You are viewing a plain text version of this content. The canonical link for it is here.

Posted to common-user@hadoop.apache.org by kartheek muthyala <ka...@gmail.com> on 2011/09/16 17:08:53 UTC

Job Scheduler, Task Scheduler and Fair Scheduler

Hi all,
Can any one explain me the responsibilities of each scheduler?. I am
interested in the flow of commands that goes between these scheduler. And if
any one have any info regarding how the job scheduler schedules a job based
on the data locality?. As of I know, there is some heartbeat mechanism that
goes from task scheduler to job scheduler and in response job scheduler does
something here to find out the node where the data is more closely located
and schedules the task in that node. Is there an elaborate way of
explanation around this area?. Any help will be greatly appreciated.
Thanks and Regards,
Kartheek.

Re: Job Scheduler, Task Scheduler and Fair Scheduler

Posted by kartheek muthyala <ka...@gmail.com>.

Hey Arun,
Thanks for the information. And sorry for my previous mail regarding
updates!! I just wanted to emphasize the importance of the query. I couldn't
get enough time to go through the code that's why i approached you guys, as
you are expertise in this area.
Thanks & Regards,
Kartheek.

On Sat, Sep 17, 2011 at 12:09 PM, Arun C Murthy <ac...@hortonworks.com> wrote:

>
> On Sep 16, 2011, at 11:26 PM, kartheek muthyala wrote:
>
> > Any updates!!
>
> A bit of patience will help. It also helps to do some homework and ask
> specific questions.
>
> I don't know if you have looked at any of the code, but there are 3
> schedulers:
> JobQueueTaskScheduler (aka default scheduler or fifo scheduler)
> Capacity Scheduler (CS)
> Fair Scheduler (FS).
>
> TaskScheduler is just an interface for all schedulers (default, CS, FS).
>
> Then there is JobInProgress which handles scheduling for map tasks of an
> individual job based on data locality (JobInProgress.obtainNew*MapTask).
>
> Other than that each of the schedulers (default, CS, FS) use different
> criteria for picking a certain job to offer a 'slot' on a given TT when it's
> available.
>
> All this has changed radically and completely with MRv2 which is now in
> branch-0.23 and trunk to allow MR and non-MR apps on same Hadoop cluster:
> http://wiki.apache.org/hadoop/NextGenMapReduce
>
> Arun
>
> >
> > ---------- Forwarded message ----------
> > From: kartheek muthyala <ka...@gmail.com>
> > Date: Fri, Sep 16, 2011 at 8:38 PM
> > Subject: Job Scheduler, Task Scheduler and Fair Scheduler
> > To: common-user@hadoop.apache.org
> >
> >
> > Hi all,
> > Can any one explain me the responsibilities of each scheduler?. I am
> > interested in the flow of commands that goes between these scheduler. And
> if
> > any one have any info regarding how the job scheduler schedules a job
> based
> > on the data locality?. As of I know, there is some heartbeat mechanism
> that
> > goes from task scheduler to job scheduler and in response job scheduler
> does
> > something here to find out the node where the data is more closely
> located
> > and schedules the task in that node. Is there an elaborate way of
> > explanation around this area?. Any help will be greatly appreciated.
> > Thanks and Regards,
> > Kartheek.
>
>

Re: Job Scheduler, Task Scheduler and Fair Scheduler

Posted by Arun C Murthy <ac...@hortonworks.com>.
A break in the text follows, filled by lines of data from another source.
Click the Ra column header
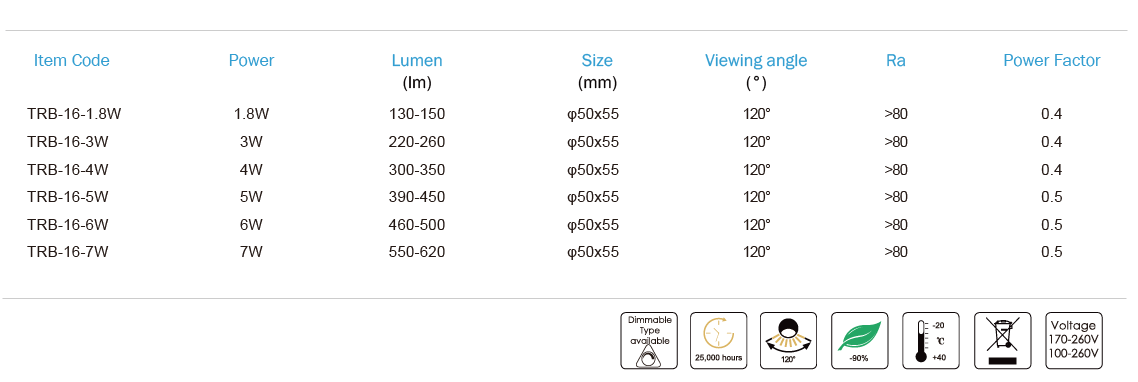 click(896, 60)
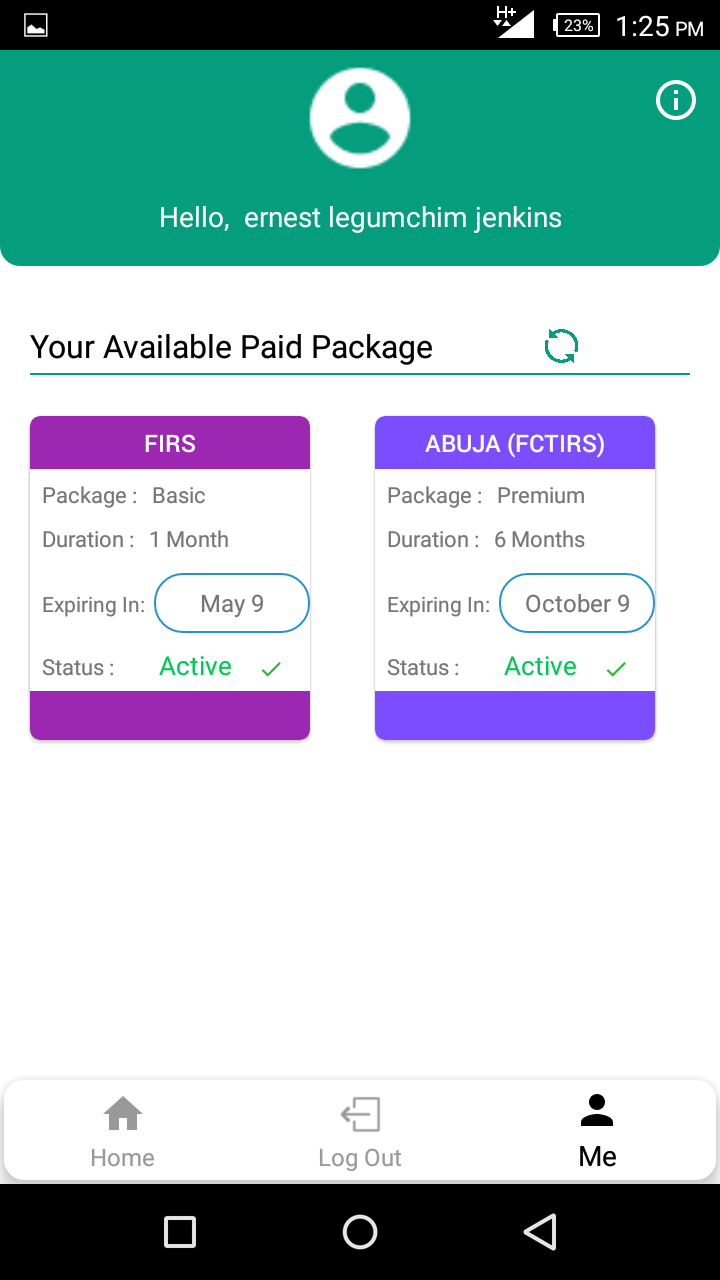The image size is (720, 1280).
Task: Tap the info icon in header
Action: click(675, 100)
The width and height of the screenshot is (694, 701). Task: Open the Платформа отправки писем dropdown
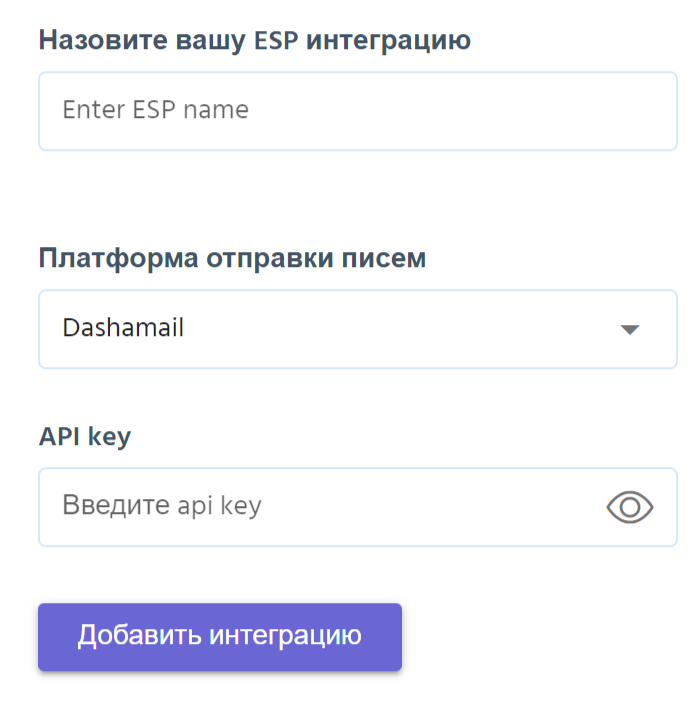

On Sep 16, 2011, at 11:26 PM, kartheek muthyala wrote:

> Any updates!!

A bit of patience will help. It also helps to do some homework and ask specific questions.
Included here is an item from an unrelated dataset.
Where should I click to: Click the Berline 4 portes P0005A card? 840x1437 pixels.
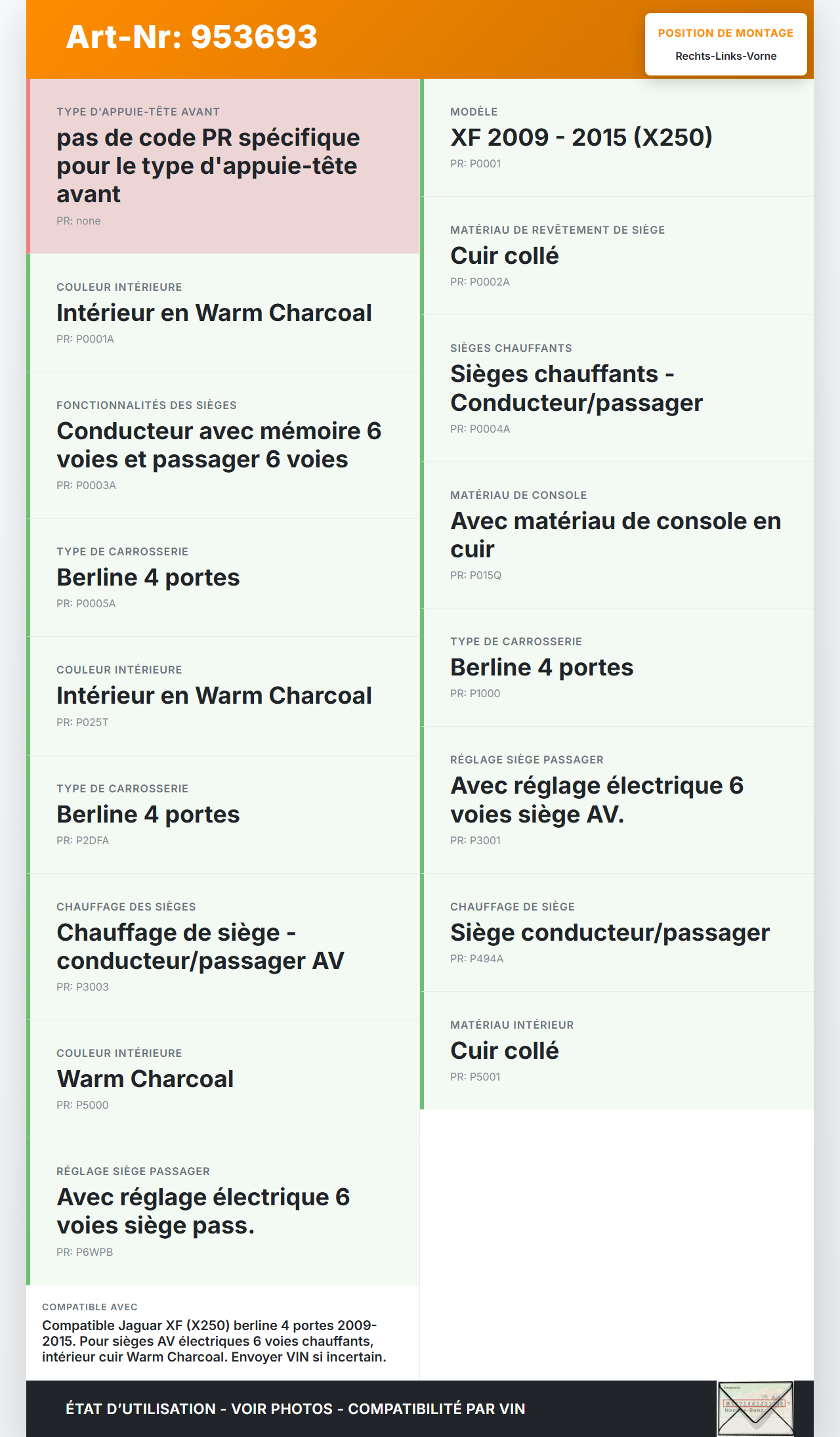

I don't know if you have looked at any of the code, but there are 3 schedulers:
JobQueueTaskScheduler (aka default scheduler or fifo scheduler)
Capacity Scheduler (CS)
Fair Scheduler (FS).

TaskScheduler is just an interface for all schedulers (default, CS, FS).

Then there is JobInProgress which handles scheduling for map tasks of an individual job based on data locality (JobInProgress.obtainNew*MapTask).

Other than that each of the schedulers (default, CS, FS) use different criteria for picking a certain job to offer a 'slot' on a given TT when it's available.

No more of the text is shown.